So far this year two of the top three best-selling brands in Ireland were Korean. In fact the Asian siblings, Kia and Hyundai, had a larger market share than the combined passenger car sales of brands in the VW Group.
The Koreans aren’t coming – they’ve arrived. At Kia sales success is predicated on orders for Sportage and several cars with plugs. The EV6, once expected to be a niche all-electric flagship for the brand priced at over €50,000, is now a mainstay.
To bolster this success a new generation of the Niro crossover will hit Irish roads this summer. As with the current iteration it will come with a plug socket. Two flavours will land here: a PHEV and a fully-fledged EV.
The PHEV delivers 60km all-electric range from an 12kWh battery pack before turning to a regular hybrid format powered by a 1.6-litre petrol engine and a 62kW electric motor.
The all-electric version features a battery pack capable of a 64kWh usable charge. That should get you 480km on a single charge, according to Kia.
The first thing to discuss about the new Niro is the styling. The outgoing Niro was rather anonymous: this car has more character. There are design touches, particularly at the rear, which pay homage to Volvo SUVs; that’s a good move if you want to lure buyers from the leafy suburbs. The boomerang light cluster and silhouette bring to mind the Volvo XC40, with which it shares a similar stance. There’s a two-tone feature on the rear pillar that looks a bit overworked – and if it’s an options would be one to leave unticked – but otherwise it’s a smart looking crossover in either PHEV or EV guise.
Inside the cabin has been reworked, taking much of its tech and format from the Kia EV6 interior. That means a decent 10.25-inch touchscreen and a lower run of touchscreen controls that show either air-con or infotainment switches.
The shell seats from the front of the EV6 also feature in the new Niro, but it’s in the rear that there is the most noticeable interior improvement, with much-improved legroom and visibility from the higher set rear bench. Bootspace is also similar to the outgoing model, which means it will cater for everyday family needs.

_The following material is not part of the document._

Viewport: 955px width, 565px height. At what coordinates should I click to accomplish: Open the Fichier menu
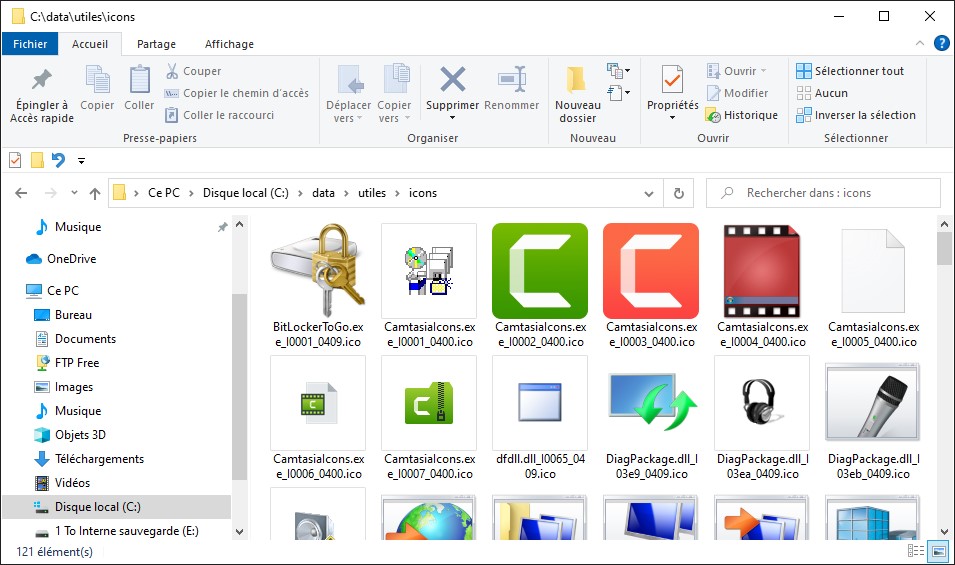[x=30, y=44]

On the road the PHEV is smooth in electric mode, with little disturbance from wind noise. That makes the racket from the 1.6-litre petrol engine all the more apparent when it kicks in to support the electric motor. It’s not any louder than hybrid rivals, but it does seem to start out in mid-range revs.
The EV is a much smoother proposition in terms of powertrain refinement and driving dynamics.
It’s not, however, a fast-paced affair even in so-called sports mode. Acceleration is on a par with the average non-electric family crossover, and seems slower than the official time of 7.8 seconds 0-100km/h time might suggest, which for most buyers will be just fine.
Much as many of us enjoy the electric surge when we kick down, it can drive passengers potty as they are jerked back into their seat only to be hurled into their seatbelt a few moments later as you realise your heading for penalty points. The electric see-saw is not a crowd-pleaser in a family car.
As to its driving style, the handling and suspension set-up is still tuned for comfort and ease. It’s a soft rather anesthetised affair, far removed from the sharper steering of the likes of the EV6. Clearly this is an intentional trait for both suspension and steering systems can be set up in these cars to cater for all tastes. Here it seems to be aimed at motorists trying to get from A to B with as little drama or effort as possible.
Of the two flavours our preferred choice would be the EV, though we can see how buyers concerned about the charging infrastructure in their area might opt for the safety net of PHEV.
While Kia’s outgoing Niro was a hit with many Irish buyers it fell flat on a few points. Its styling was forgettable, its back seats were a bit cramped, and its on-road driving ability wasn’t up to much.
This new iteration addresses the first two issues while amending the last to warrant acceptance that it fits the tastes of its customer base.
Pricing, as always will be key, but as yet the Koreans will not commit. Soaring raw material costs, massive rises in shipping and supply shortages mean that even with delivery just months away Kia regards it as foolhardy to pin a price to this car.
Nevertheless there’s a tight window within which it can exist. So long as the EV6 starts at €50,000 – and there is no guarantee a price rise isn’t in the offing for it – then the Niro needs to land at most in the mid-€40,000 range. Otherwise the EV6 is a much better buy, being better to drive, better looking and far more roomy inside. The outgoing models started at just under €40,000 for PHEV and below €42,000 for the EV.
If Kia can get the price right then this EV will continue the Korean product offensive and lead to more concerns amongst Europe’s old motoring establishment that once-household names are being swept aside by a new generation of Asian rivals.